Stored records
· · · ·
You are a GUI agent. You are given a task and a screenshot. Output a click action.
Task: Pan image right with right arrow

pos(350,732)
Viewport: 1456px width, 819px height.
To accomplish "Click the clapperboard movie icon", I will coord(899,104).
· · · ·
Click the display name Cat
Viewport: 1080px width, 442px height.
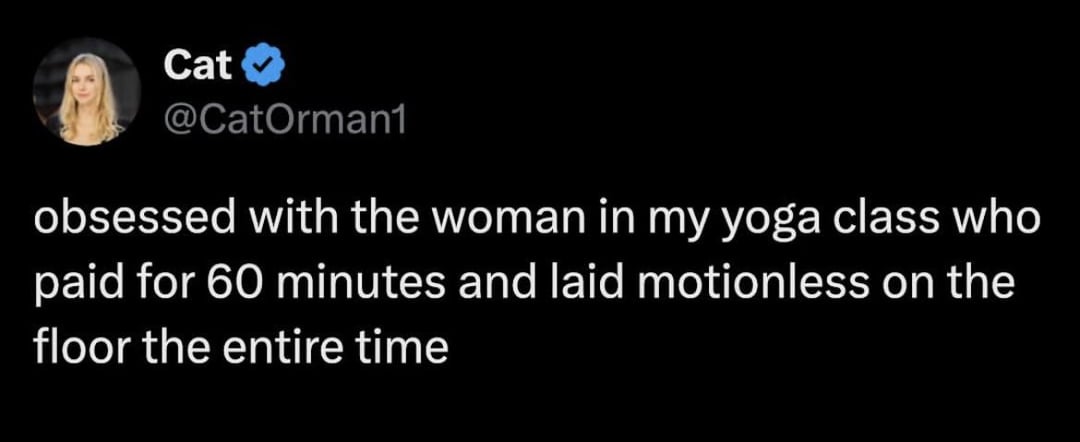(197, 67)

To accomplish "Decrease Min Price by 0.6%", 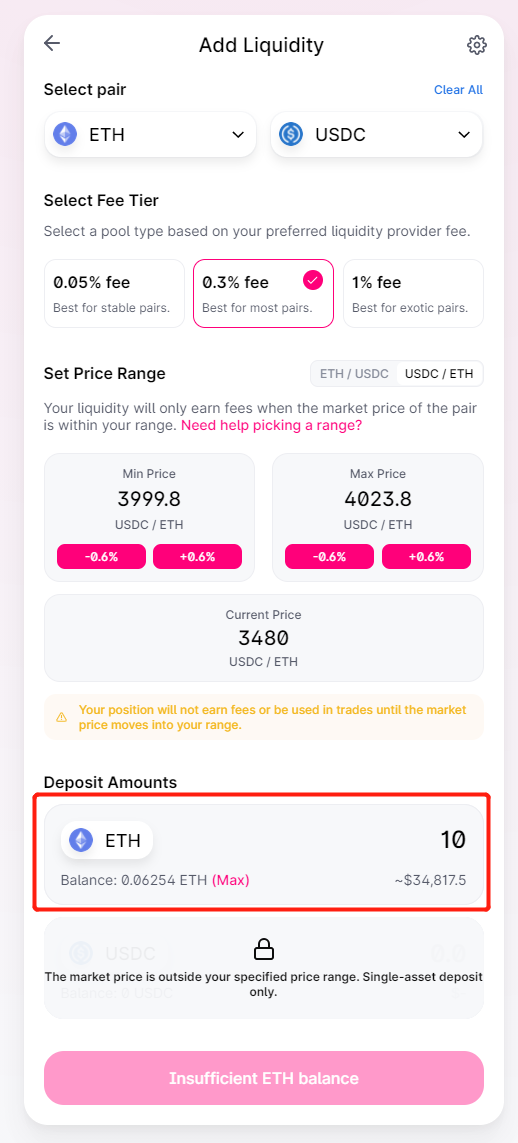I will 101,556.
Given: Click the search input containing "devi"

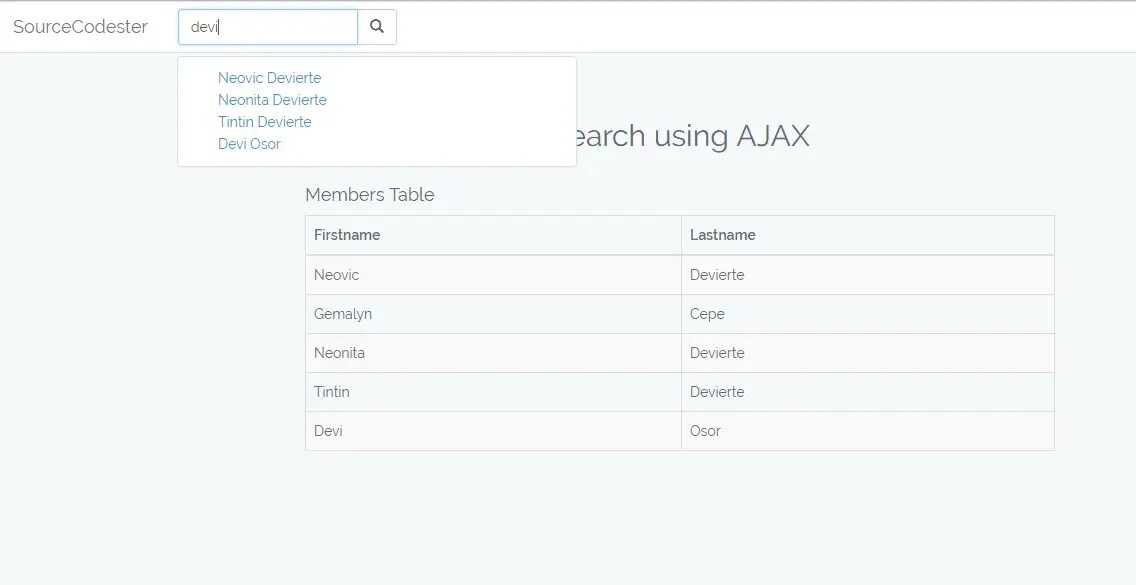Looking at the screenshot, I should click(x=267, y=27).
· · · ·
# Exercise task
Convert the lines of the records above, starting with the line that contains "You are a GUI" and continuing through the line that contains "I will coord(899,104).", into a JSON list of strings with one string per line, omitting blank lines.

# Written reply
[
  "You are a GUI agent. You are given a task and a screenshot. Output a click action.",
  "Task: Pan image right with right arrow",
  "pos(350,732)",
  "Viewport: 1456px width, 819px height.",
  "To accomplish \"Click the clapperboard movie icon\", I will coord(899,104)."
]